PROBLEM TO SOLVE: Can you copy out the data exactly? Leave the images out.

TASK DATA:
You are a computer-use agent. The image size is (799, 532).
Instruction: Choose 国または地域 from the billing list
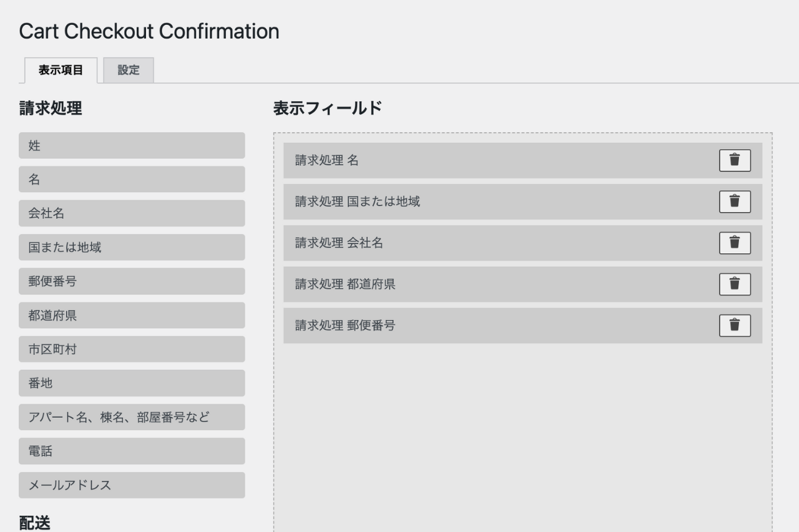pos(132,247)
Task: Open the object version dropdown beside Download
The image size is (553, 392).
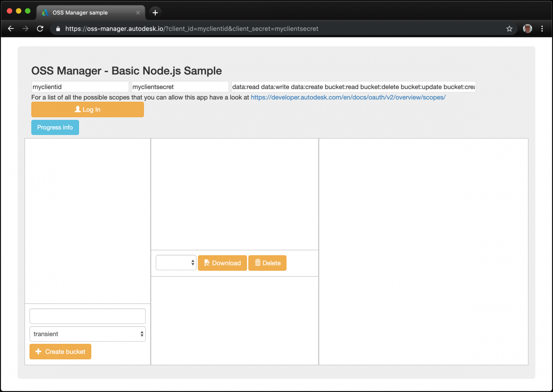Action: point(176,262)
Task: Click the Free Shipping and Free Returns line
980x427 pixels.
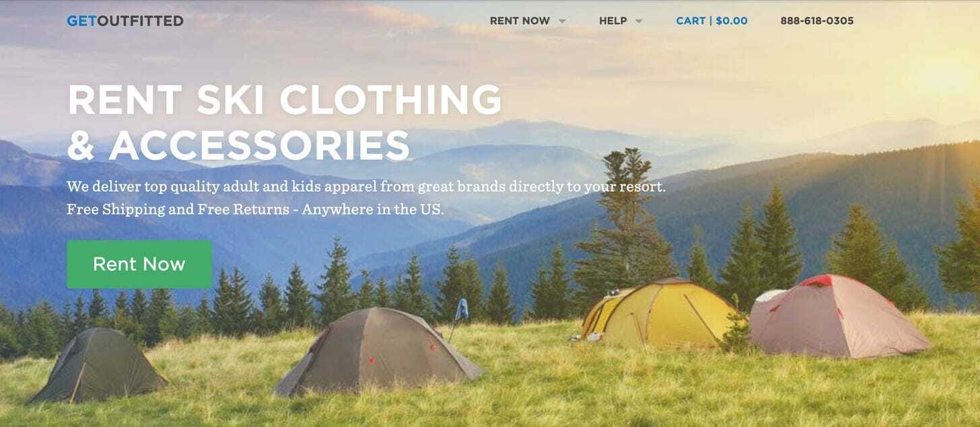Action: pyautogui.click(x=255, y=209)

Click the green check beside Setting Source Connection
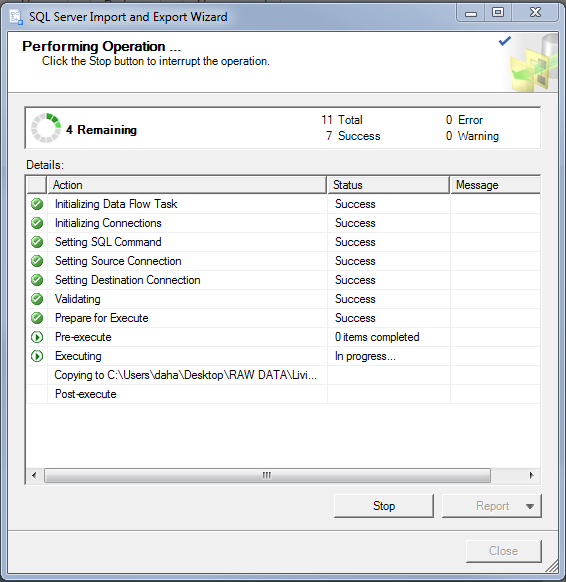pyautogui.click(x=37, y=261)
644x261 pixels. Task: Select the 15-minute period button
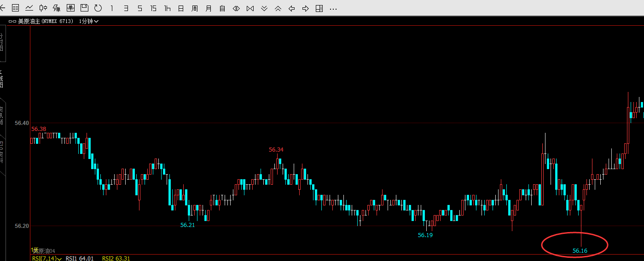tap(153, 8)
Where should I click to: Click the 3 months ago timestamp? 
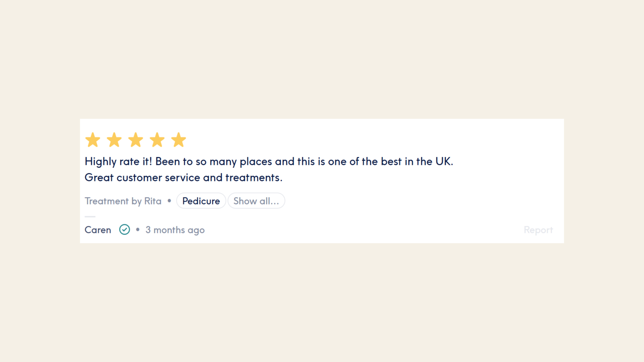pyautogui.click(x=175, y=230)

ANSWER BOX:
You are a computer-use agent. The image size is (799, 532).
Instruction: Choose 国または地域 from the billing list
pos(132,247)
Task: Open the object version dropdown beside Download
The image size is (553, 392).
Action: point(176,262)
Task: Click the Free Shipping and Free Returns line
980x427 pixels.
Action: pyautogui.click(x=255, y=209)

Click the green check beside Setting Source Connection
pyautogui.click(x=37, y=261)
644x261 pixels. Task: Select the 15-minute period button
tap(153, 8)
Where should I click to: Click the 3 months ago timestamp? 
pyautogui.click(x=175, y=230)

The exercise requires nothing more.